== Input data ==
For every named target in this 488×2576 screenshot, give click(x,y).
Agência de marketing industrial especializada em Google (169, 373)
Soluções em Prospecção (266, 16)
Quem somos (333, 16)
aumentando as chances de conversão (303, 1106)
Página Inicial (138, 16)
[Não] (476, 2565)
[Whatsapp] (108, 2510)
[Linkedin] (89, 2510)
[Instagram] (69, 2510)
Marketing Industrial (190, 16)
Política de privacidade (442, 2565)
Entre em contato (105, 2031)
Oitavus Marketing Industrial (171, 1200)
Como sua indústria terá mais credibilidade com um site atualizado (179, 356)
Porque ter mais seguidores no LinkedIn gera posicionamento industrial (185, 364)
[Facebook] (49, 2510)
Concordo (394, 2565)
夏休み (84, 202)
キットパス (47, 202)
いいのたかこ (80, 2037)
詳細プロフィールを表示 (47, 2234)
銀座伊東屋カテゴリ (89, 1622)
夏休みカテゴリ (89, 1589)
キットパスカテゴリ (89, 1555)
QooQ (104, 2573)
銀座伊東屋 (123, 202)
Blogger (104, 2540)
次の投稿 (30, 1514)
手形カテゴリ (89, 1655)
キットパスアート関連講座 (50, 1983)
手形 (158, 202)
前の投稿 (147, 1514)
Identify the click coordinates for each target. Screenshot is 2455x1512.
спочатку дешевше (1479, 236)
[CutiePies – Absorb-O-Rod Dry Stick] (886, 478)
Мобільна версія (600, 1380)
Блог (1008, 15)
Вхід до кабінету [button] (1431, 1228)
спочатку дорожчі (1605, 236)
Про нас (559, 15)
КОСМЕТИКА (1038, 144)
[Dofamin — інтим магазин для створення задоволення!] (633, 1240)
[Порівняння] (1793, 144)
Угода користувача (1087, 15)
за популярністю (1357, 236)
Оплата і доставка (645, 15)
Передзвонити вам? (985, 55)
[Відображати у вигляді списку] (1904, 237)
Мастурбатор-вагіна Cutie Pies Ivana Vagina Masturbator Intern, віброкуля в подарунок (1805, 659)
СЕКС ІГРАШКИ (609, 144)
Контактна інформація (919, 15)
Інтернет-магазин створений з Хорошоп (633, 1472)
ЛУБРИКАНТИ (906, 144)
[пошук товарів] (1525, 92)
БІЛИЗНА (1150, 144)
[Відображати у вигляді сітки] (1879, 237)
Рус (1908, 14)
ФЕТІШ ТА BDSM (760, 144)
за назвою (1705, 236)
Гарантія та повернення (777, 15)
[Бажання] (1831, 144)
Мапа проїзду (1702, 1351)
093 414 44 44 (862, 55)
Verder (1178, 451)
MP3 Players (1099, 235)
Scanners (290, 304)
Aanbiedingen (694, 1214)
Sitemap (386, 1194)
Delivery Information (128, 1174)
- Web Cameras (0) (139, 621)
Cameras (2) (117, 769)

== Brief ==
Among the entries above, the line containing "Оплата і доставка (645, 15)", the line containing "Контактна інформація (919, 15)", and all lines between them are to be restated word for word; nothing else belongs in the reply.

== Result of the exercise ==
Оплата і доставка (645, 15)
Передзвонити вам? (985, 55)
[Відображати у вигляді списку] (1904, 237)
Мастурбатор-вагіна Cutie Pies Ivana Vagina Masturbator Intern, віброкуля в подарунок (1805, 659)
СЕКС ІГРАШКИ (609, 144)
Контактна інформація (919, 15)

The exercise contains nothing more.